# [Exercise description]
A word-for-word copy of the records that follow is needed, with every picture omitted.

# [The records]

*** Block opens ***

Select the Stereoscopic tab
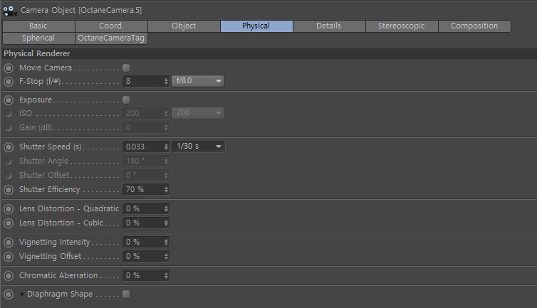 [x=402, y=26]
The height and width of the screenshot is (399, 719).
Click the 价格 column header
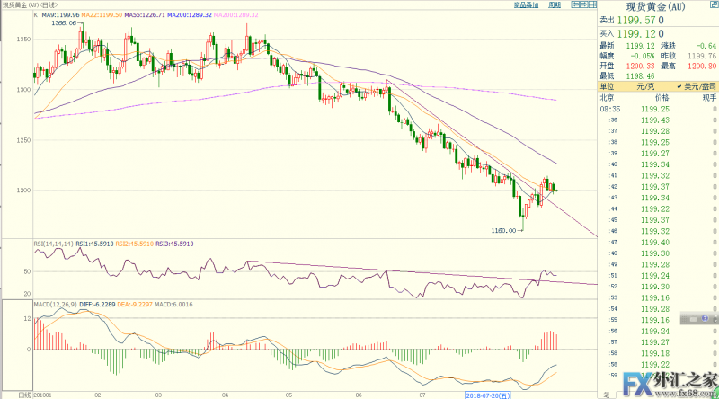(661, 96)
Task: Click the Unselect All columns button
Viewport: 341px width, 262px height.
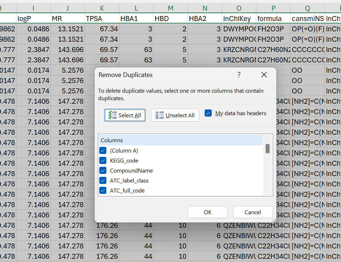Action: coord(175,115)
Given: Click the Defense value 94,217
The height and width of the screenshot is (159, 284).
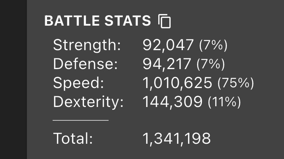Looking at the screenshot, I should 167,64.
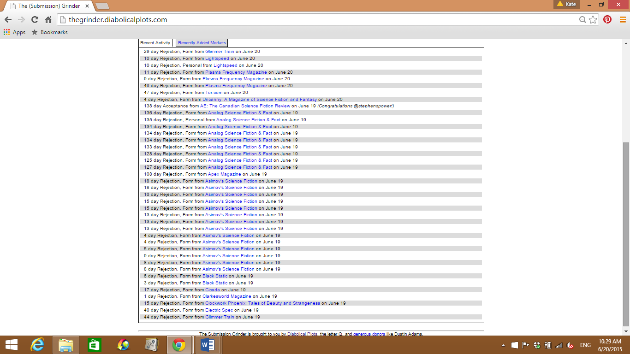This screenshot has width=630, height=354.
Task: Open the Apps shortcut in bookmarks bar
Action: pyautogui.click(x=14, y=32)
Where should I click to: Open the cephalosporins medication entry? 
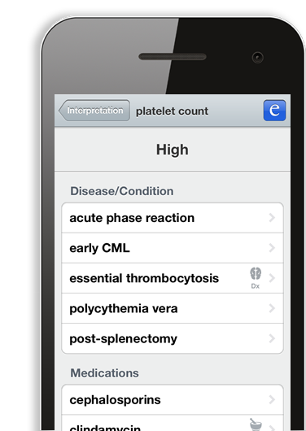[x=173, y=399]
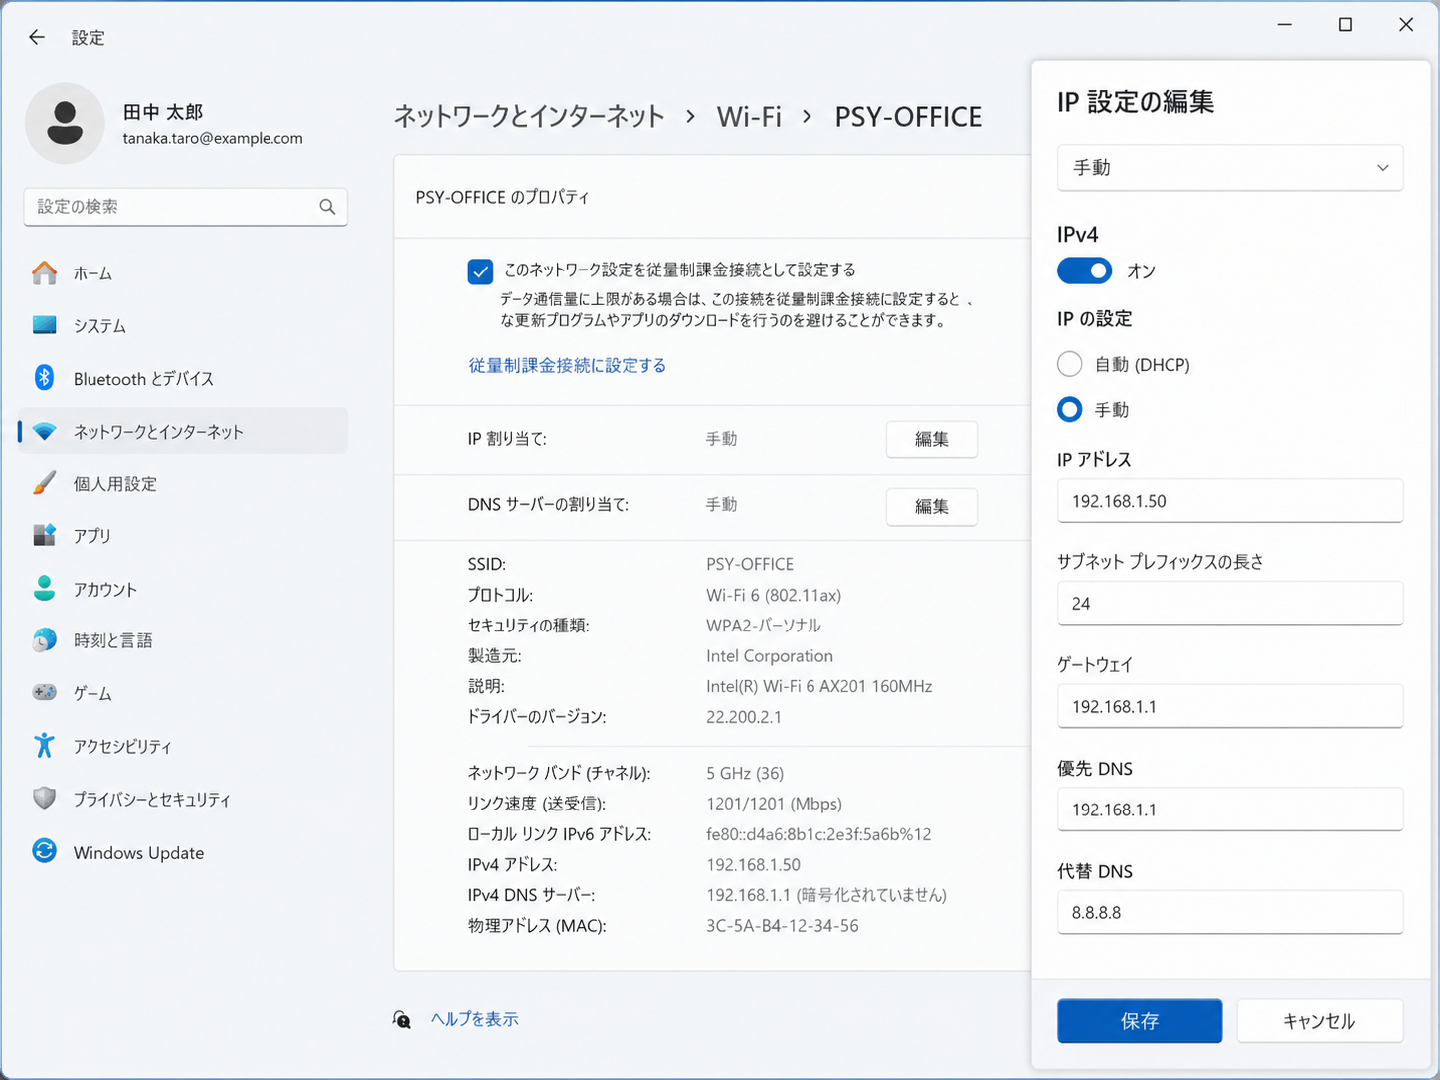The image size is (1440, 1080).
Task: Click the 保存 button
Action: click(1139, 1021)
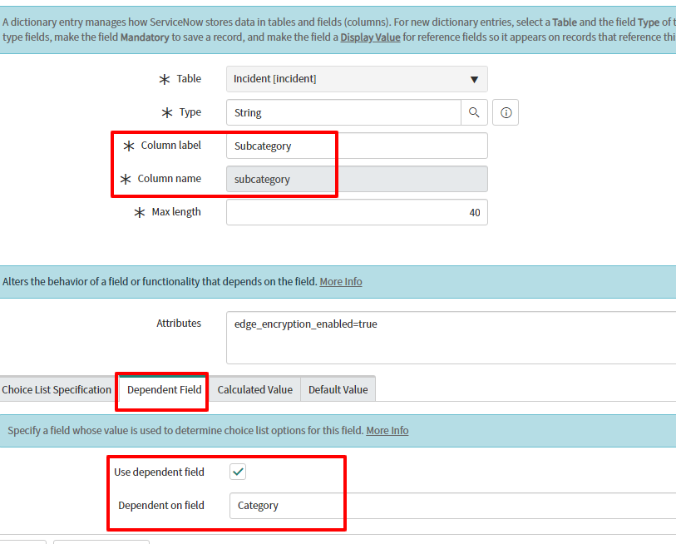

*** Block closes ***

# [Solution to this exercise]
Select the Stereoscopic tab
 [x=402, y=26]
The height and width of the screenshot is (399, 719).
Click the 价格 column header
(661, 96)
Task: Click the Unselect All columns button
Viewport: 341px width, 262px height.
Action: coord(175,115)
Given: Click the Defense value 94,217
The height and width of the screenshot is (159, 284).
Looking at the screenshot, I should 167,64.
This screenshot has width=630, height=354.
Task: Open the Apps shortcut in bookmarks bar
Action: pyautogui.click(x=14, y=32)
Where should I click to: Open the cephalosporins medication entry? 
[x=173, y=399]
The image size is (1440, 1080).
Task: Click the 保存 button
Action: click(1139, 1021)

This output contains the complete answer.